=== Input material ===

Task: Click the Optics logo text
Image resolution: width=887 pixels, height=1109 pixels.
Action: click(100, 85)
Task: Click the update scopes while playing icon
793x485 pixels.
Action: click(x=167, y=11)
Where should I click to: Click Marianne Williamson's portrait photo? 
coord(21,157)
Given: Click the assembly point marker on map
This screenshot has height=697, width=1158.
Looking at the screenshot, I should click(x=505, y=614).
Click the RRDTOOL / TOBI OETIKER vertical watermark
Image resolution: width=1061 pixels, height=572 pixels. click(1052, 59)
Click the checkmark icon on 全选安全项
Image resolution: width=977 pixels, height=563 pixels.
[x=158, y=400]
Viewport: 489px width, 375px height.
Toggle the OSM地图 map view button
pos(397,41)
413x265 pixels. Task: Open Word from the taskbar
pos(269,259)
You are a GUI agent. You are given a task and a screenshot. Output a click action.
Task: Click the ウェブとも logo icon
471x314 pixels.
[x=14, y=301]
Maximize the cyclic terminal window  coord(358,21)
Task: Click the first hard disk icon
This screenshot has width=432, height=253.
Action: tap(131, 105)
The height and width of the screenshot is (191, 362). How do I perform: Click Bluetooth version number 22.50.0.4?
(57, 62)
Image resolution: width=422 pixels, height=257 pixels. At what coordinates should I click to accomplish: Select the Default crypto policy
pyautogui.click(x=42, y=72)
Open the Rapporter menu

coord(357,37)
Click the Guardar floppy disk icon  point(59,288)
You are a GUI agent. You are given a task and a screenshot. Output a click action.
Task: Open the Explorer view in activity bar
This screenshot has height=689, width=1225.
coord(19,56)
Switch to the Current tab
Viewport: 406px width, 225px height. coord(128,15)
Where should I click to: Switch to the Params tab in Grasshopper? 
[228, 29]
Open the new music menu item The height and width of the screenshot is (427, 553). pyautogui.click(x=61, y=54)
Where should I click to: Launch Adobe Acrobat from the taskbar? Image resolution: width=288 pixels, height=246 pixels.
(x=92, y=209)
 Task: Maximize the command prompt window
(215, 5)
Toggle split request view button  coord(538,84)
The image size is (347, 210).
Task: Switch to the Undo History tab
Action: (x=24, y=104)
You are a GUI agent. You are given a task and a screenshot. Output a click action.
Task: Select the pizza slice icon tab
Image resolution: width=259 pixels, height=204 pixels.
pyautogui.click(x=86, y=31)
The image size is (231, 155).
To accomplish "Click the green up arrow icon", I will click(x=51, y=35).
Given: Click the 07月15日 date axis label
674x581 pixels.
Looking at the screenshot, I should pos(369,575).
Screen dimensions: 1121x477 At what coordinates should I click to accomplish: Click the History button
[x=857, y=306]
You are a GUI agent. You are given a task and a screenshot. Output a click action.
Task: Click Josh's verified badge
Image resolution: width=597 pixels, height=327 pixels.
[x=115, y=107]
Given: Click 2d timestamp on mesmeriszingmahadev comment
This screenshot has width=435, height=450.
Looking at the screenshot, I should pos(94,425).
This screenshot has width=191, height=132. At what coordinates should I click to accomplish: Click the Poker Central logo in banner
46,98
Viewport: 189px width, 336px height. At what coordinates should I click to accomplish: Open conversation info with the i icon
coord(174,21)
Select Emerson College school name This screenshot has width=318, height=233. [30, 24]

===

#### [Task directions]
Return each line of the records above in which the word "disk" occurs.

#### [Exercise response]
Task: Click the first hard disk icon
Click the Guardar floppy disk icon  point(59,288)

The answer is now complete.